## SHORT PROBLEM:
Rewrite the rows starting at the line that contains "The height and width of the screenshot is (400, 600)." and continuing through the end of the rows, substituting "side panel" for "sidebar" and leaving everything else unchanged. Omit the pictures from your answer.

## SUPPLIED DATA:
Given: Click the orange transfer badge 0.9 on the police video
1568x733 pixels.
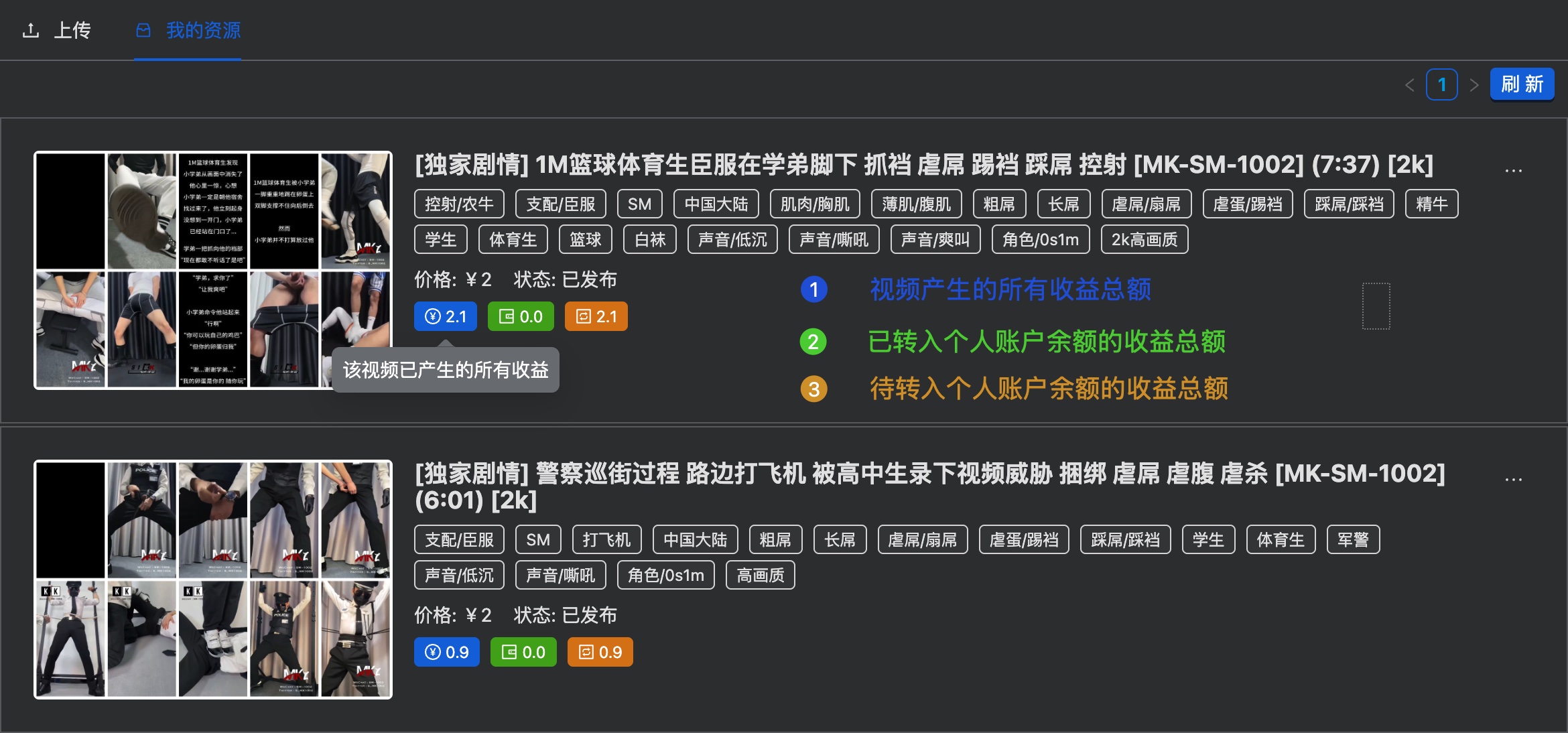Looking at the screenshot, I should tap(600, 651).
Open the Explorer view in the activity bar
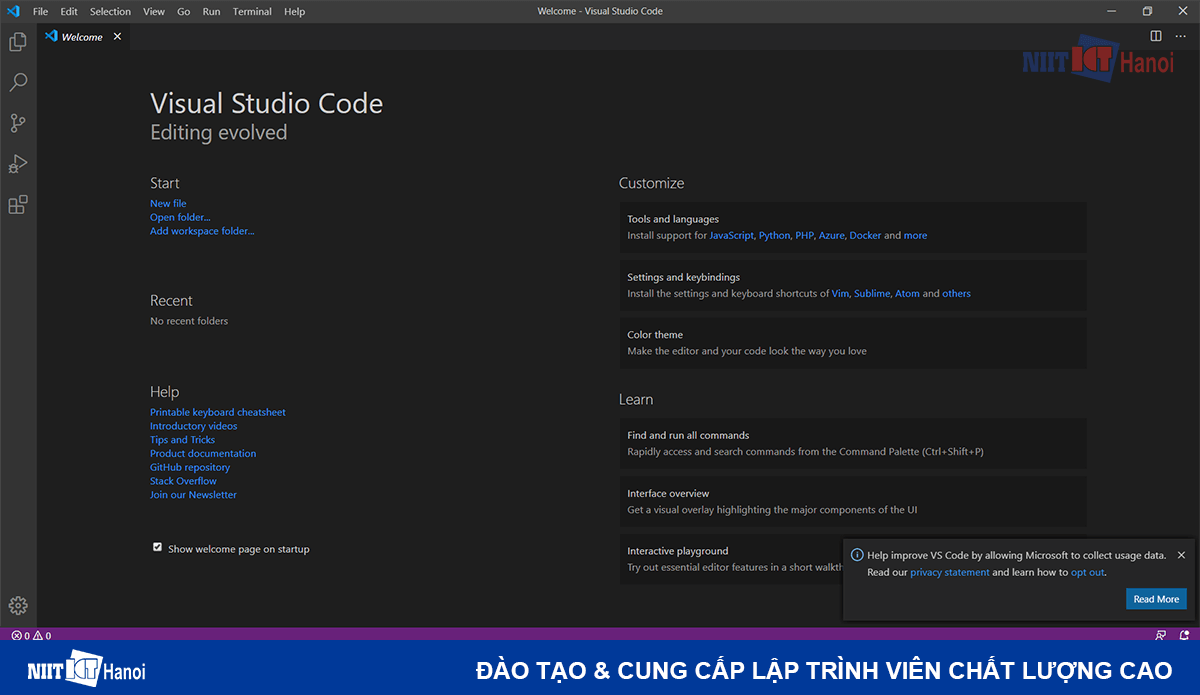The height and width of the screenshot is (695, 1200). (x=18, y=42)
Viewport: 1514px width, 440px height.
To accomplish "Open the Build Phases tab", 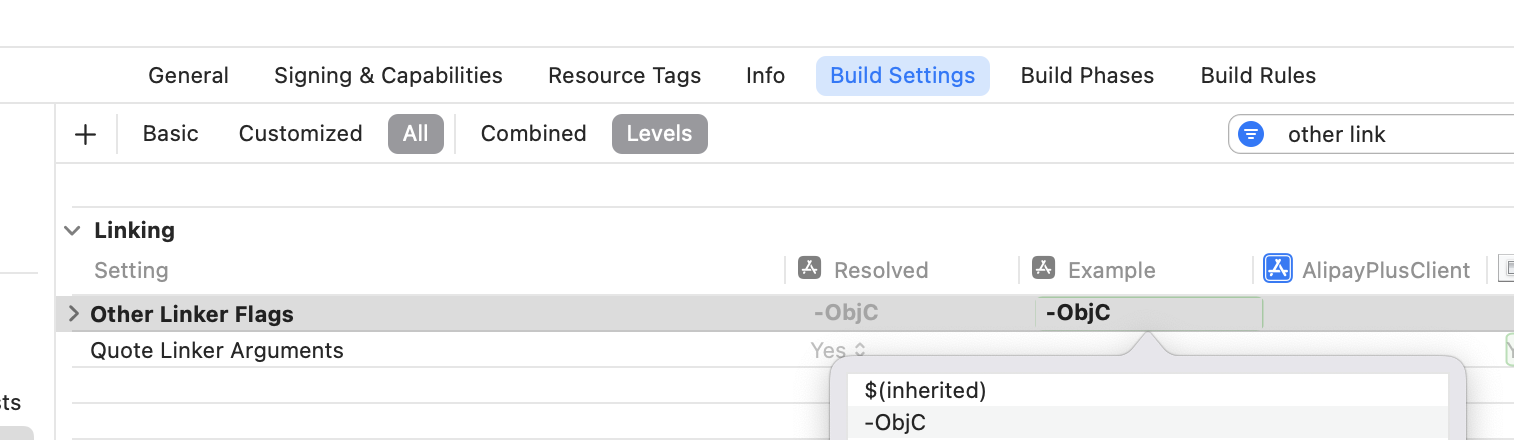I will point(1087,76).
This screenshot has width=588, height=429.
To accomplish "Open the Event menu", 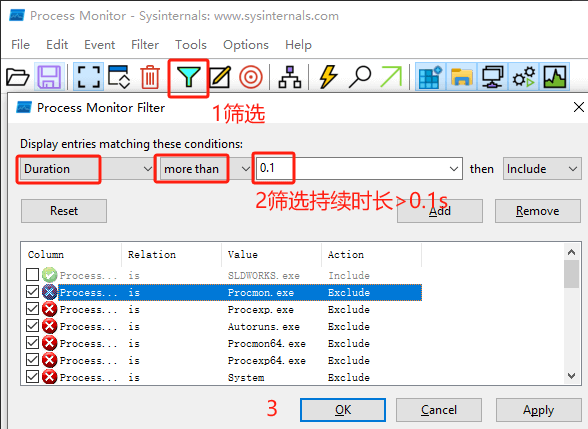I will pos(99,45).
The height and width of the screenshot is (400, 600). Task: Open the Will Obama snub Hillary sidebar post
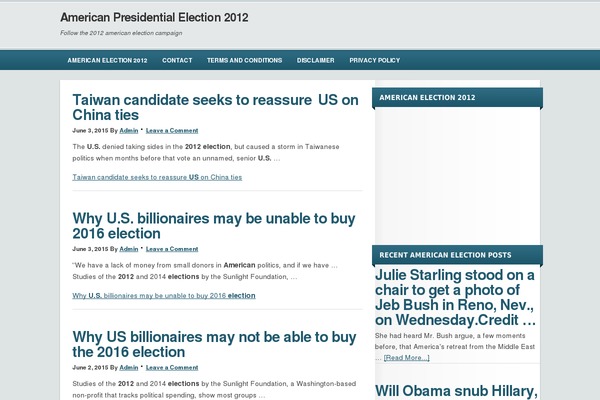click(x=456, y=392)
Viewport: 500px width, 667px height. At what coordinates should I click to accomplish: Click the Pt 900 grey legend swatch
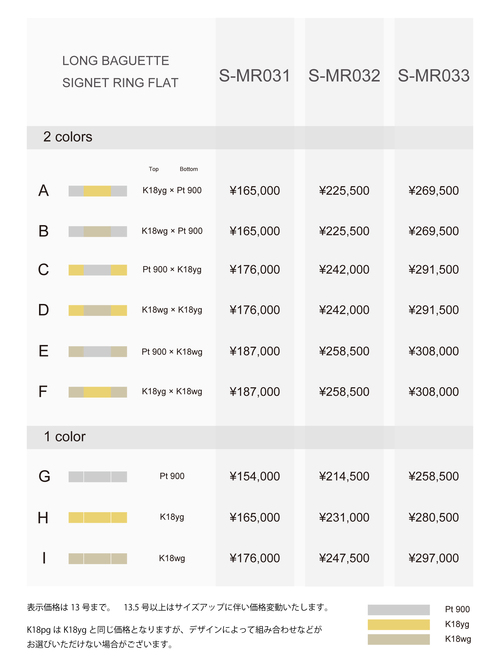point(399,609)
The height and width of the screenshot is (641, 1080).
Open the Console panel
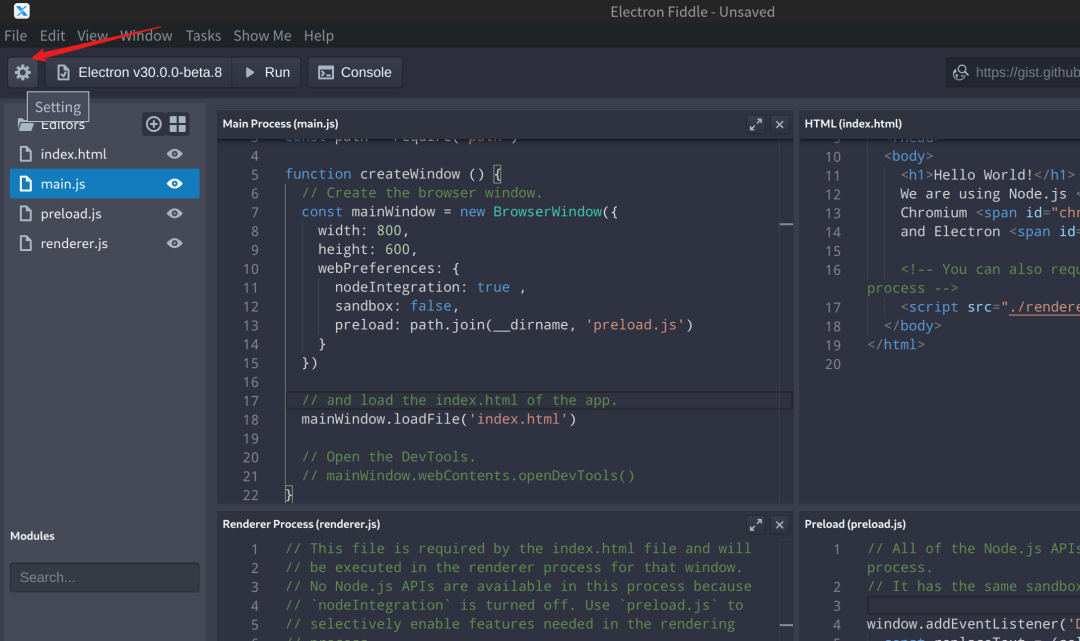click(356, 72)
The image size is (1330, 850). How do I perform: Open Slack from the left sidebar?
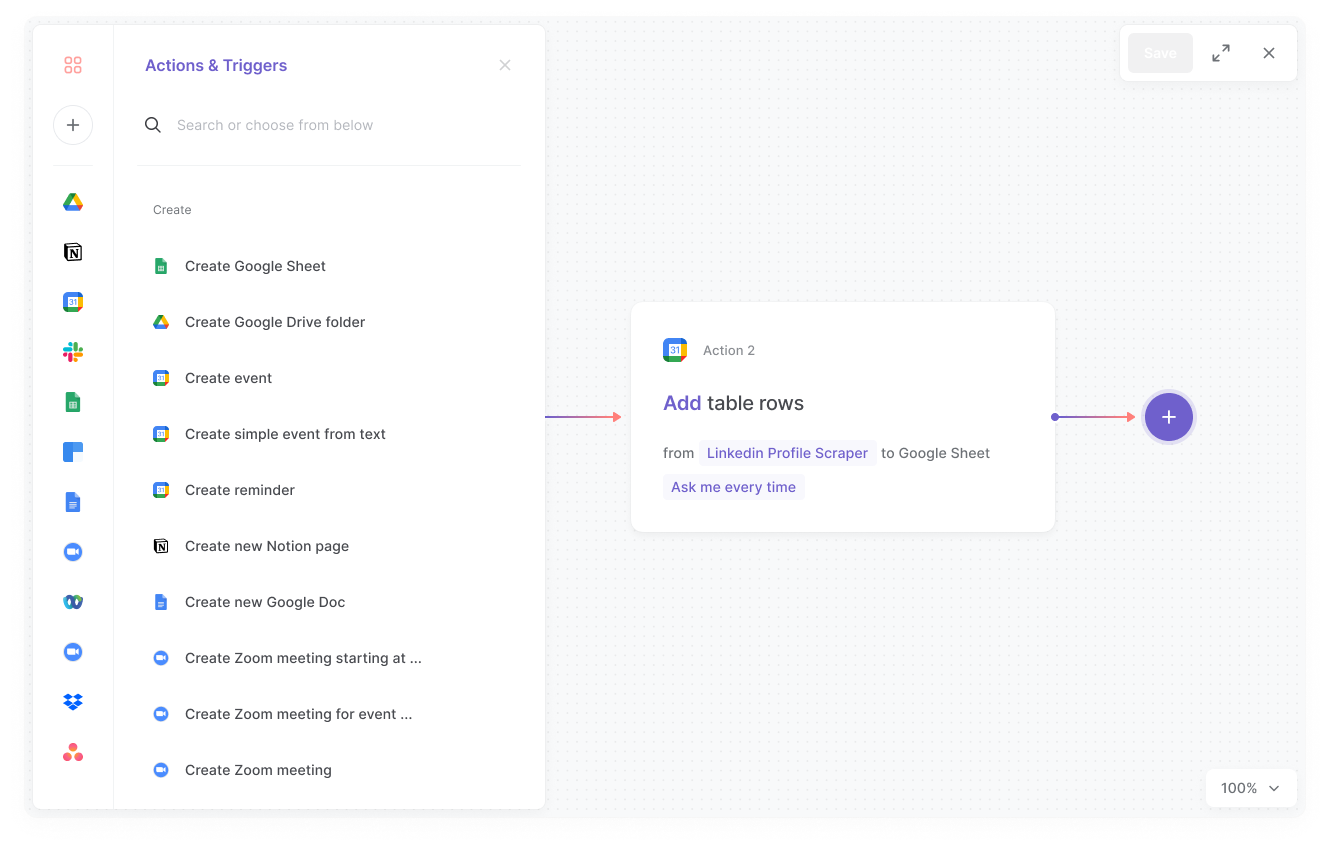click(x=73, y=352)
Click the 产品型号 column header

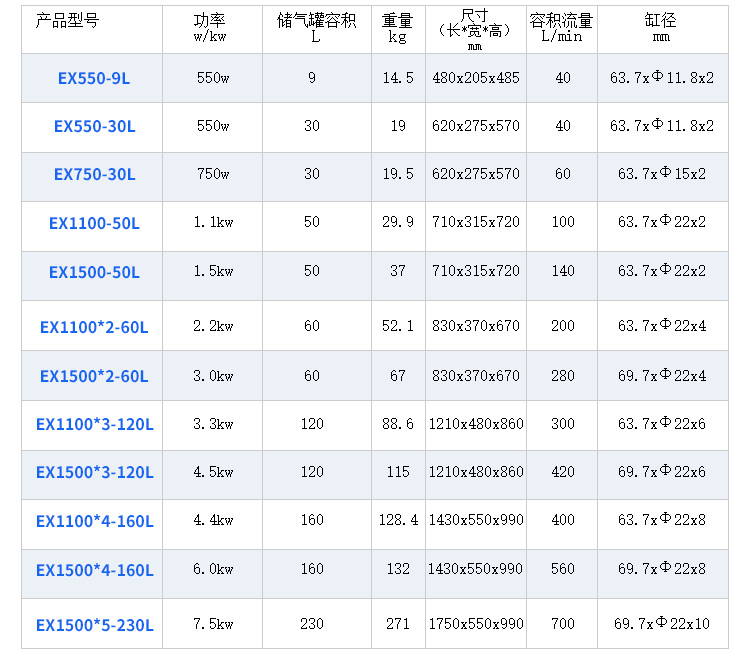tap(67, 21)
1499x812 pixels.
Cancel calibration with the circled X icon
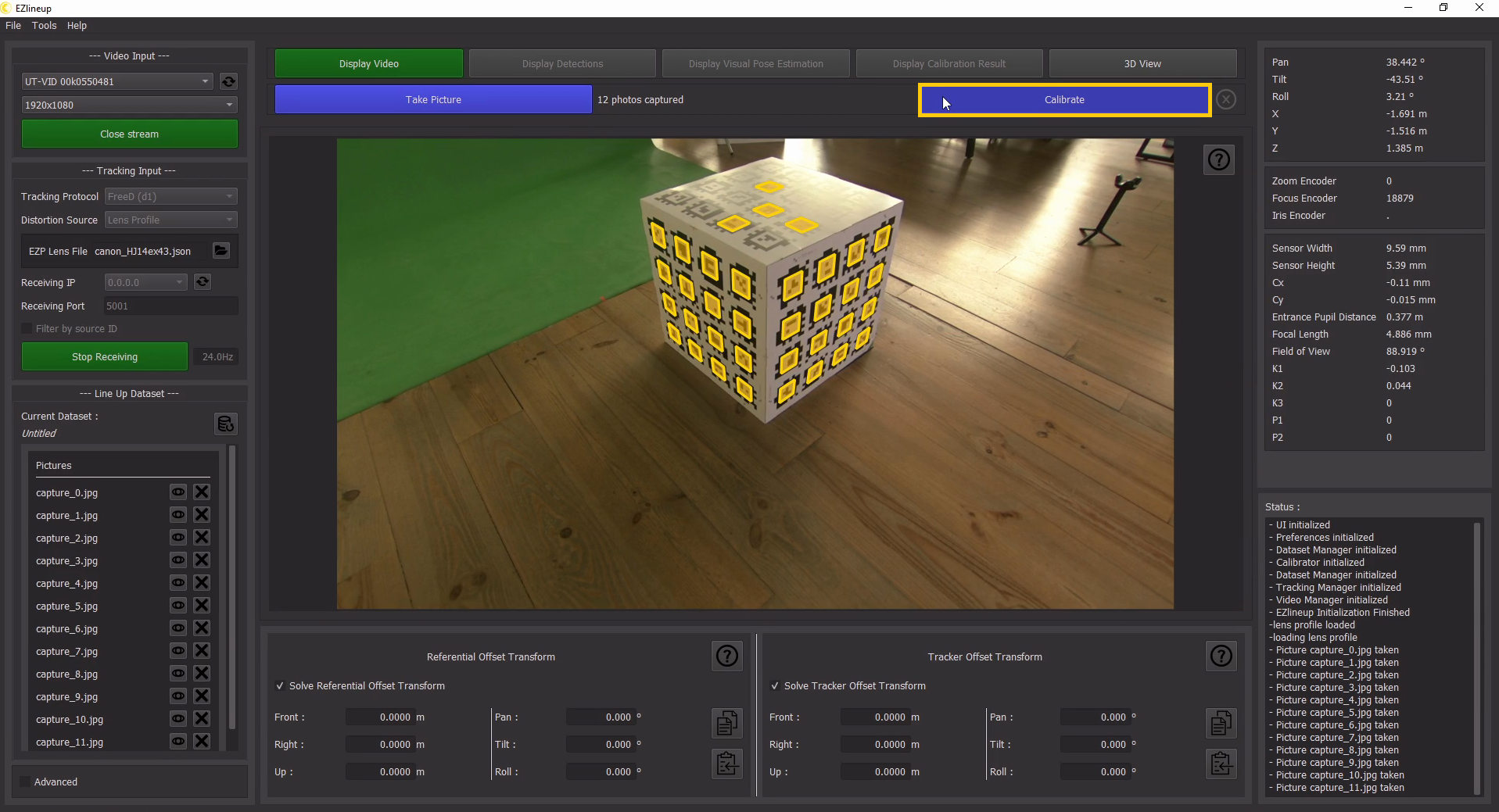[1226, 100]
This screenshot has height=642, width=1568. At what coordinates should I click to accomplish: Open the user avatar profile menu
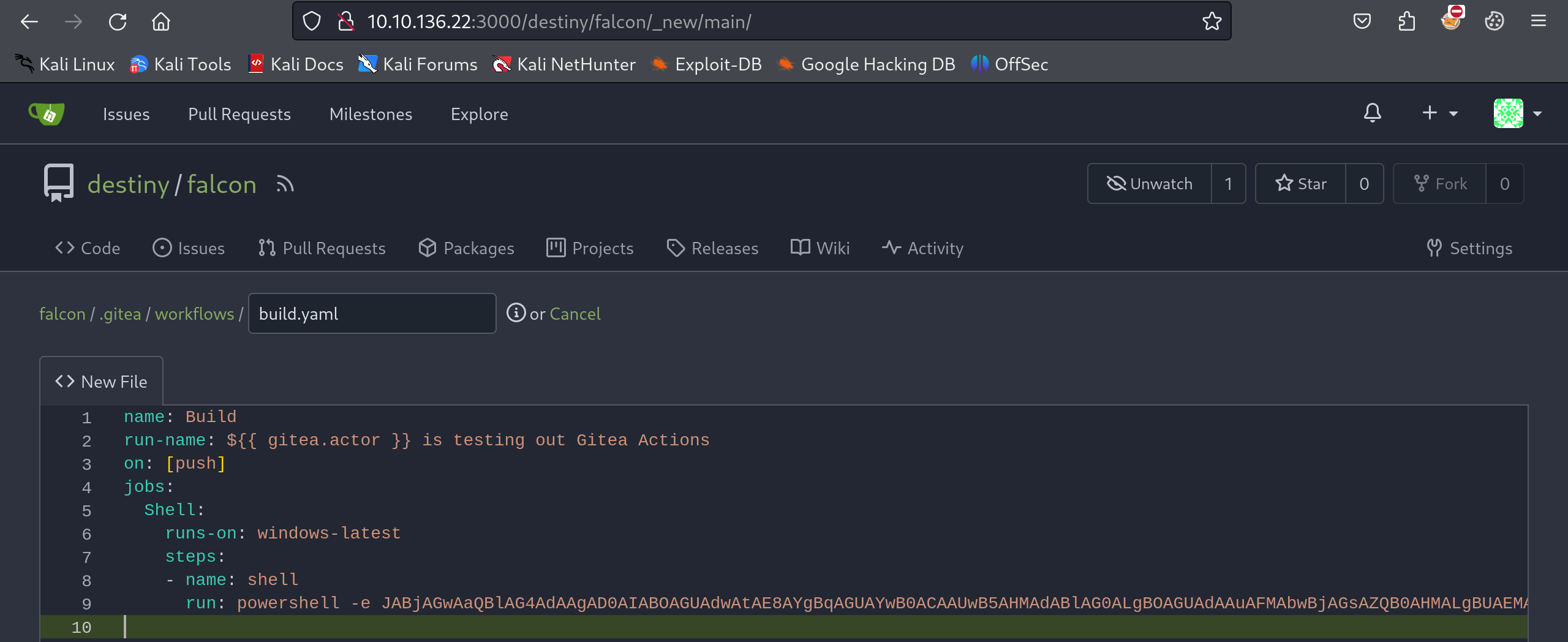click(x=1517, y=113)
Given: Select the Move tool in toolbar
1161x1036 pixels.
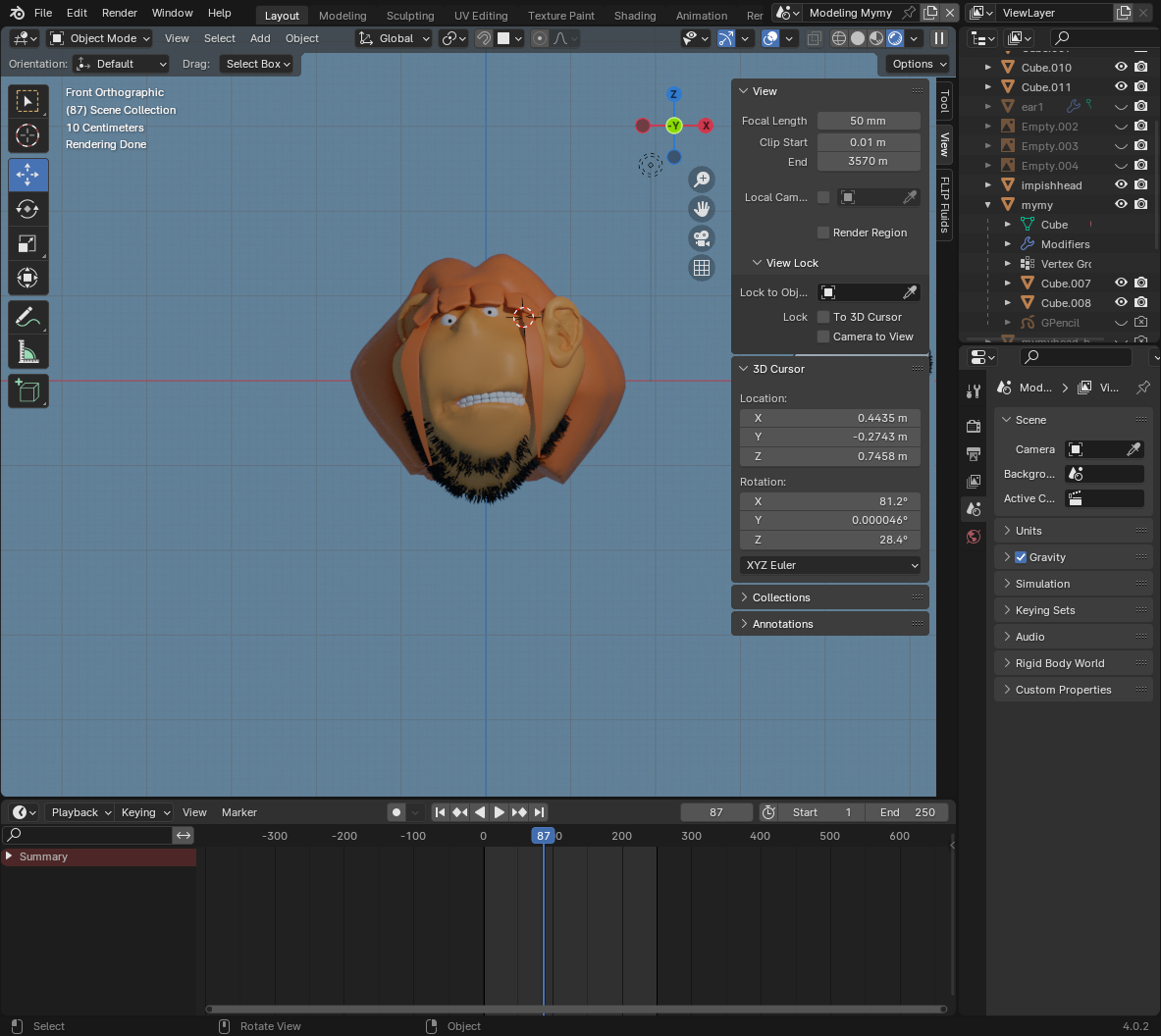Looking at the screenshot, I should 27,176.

## SOLUTION TO THIS PROBLEM:
The height and width of the screenshot is (400, 600). Task: Open the Will Obama snub Hillary side panel post
click(x=456, y=392)
Viewport: 500px width, 667px height. At what coordinates should I click to accomplish: Click the Pt 900 grey legend swatch
point(399,609)
The height and width of the screenshot is (641, 1080).
Open the Console panel
click(356, 72)
The image size is (1330, 850). How do I perform: Open Slack from the left side panel?
click(x=73, y=352)
Click the 产品型号 column header

tap(67, 21)
1499x812 pixels.
Cancel calibration with the circled X icon
[1226, 100]
This screenshot has height=642, width=1568. At what coordinates should I click to accomplish: Open the user avatar profile menu
click(x=1517, y=113)
Given: Select the Move tool in toolbar
1161x1036 pixels.
Looking at the screenshot, I should 27,176.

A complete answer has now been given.